We went upstairs to a small room, bare but for a table and two chairs. Slaney went off and came back in less than a minute, carrying a folder.
He sat down, indicated for me to sit in the other chair, opened the folder and flipped through some papers. Then he leant back and looked at me.
‘September 1957. Someone knocks over the J. Farren Price vault. Forty thousand quid’s worth of jewellery. Six weeks later Chief Superintendent Ray Waters disappears. His car is found at Mascot airport. Items from the Price robbery subsequently turn up in Los Angeles. Why do you think that was, Glasheen?’
I said nothing.
‘Well? What do you think happened? Don’t be shy.’
‘I believe there were rumours to the effect that Waters had bundied with the gear, that he was somehow mixed up in the robbery.’

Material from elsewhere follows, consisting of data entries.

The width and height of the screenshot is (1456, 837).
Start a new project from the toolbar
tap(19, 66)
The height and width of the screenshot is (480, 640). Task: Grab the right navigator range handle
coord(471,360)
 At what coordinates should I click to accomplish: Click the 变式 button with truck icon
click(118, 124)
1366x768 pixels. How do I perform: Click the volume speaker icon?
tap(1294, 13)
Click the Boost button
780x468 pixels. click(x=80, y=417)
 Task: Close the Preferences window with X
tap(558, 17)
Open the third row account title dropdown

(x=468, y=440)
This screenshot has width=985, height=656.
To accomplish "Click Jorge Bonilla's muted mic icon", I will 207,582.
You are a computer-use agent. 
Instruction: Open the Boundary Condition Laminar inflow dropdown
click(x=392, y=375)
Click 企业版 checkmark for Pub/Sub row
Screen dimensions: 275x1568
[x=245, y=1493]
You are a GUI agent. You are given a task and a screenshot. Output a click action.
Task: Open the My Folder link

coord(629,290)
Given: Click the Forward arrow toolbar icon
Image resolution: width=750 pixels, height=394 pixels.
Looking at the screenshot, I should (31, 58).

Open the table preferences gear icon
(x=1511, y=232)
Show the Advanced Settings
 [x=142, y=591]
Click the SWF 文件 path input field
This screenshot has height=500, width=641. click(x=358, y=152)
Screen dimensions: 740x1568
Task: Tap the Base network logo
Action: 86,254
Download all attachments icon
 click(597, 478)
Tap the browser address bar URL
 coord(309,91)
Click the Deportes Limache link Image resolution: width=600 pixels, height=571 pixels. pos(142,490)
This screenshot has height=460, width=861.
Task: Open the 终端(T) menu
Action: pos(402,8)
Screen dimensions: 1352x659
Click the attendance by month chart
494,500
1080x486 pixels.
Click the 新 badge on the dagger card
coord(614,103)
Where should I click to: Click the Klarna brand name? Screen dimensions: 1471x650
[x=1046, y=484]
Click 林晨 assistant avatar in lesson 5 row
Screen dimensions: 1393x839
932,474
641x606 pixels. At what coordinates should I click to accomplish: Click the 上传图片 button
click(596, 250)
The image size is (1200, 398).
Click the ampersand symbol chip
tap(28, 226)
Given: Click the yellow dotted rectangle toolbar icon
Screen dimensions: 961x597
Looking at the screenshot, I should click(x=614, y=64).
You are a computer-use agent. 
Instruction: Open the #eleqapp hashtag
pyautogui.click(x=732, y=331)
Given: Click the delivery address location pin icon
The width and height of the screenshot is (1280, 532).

He said, ‘I worked with Waters on a number of cases.’
I nodded.
‘And I know he didn’t organise the Price robbery.’
I nodded again.
Slaney closed the folder, sat back. ‘But I also know he had an interest in it. He was in line for a half-share of the fenced value.’ He paused. ‘Ten thousand pounds, so he reckoned.’
‘A lot of money.’
‘And I was expecting half of his share. That’s how we used to work, sharing the take.’
‘That’s very touching.’
He leaned forward. His fist shot out, caught the side of my jaw, knocked me right off the chair.
‘I’ll let you know when I want your smart-arsery. Get up.’
I did. He continued like nothing had happened.
‘So, I was expecting a half-share of Waters’ ten grand.’
‘You must have been upset when he disappeared.’
‘I was more than surprised, you might say. So I personally looked into the matter of Ray’s disappearance, on my own time.’ He smiled at me. ‘Among Ray’s notes I found an address in Pittwater. And naturally I—’
There was a tap at the door. A voice called out, ‘Mr Slaney?’
He got up and left. Ten minutes later he returned with another bloke, a grubby little feller. Slaney left us together in the room, said he’d be back shortly.
The little bloke hardly looked at me. He walked around the room, blew his nose into a dirty hanky.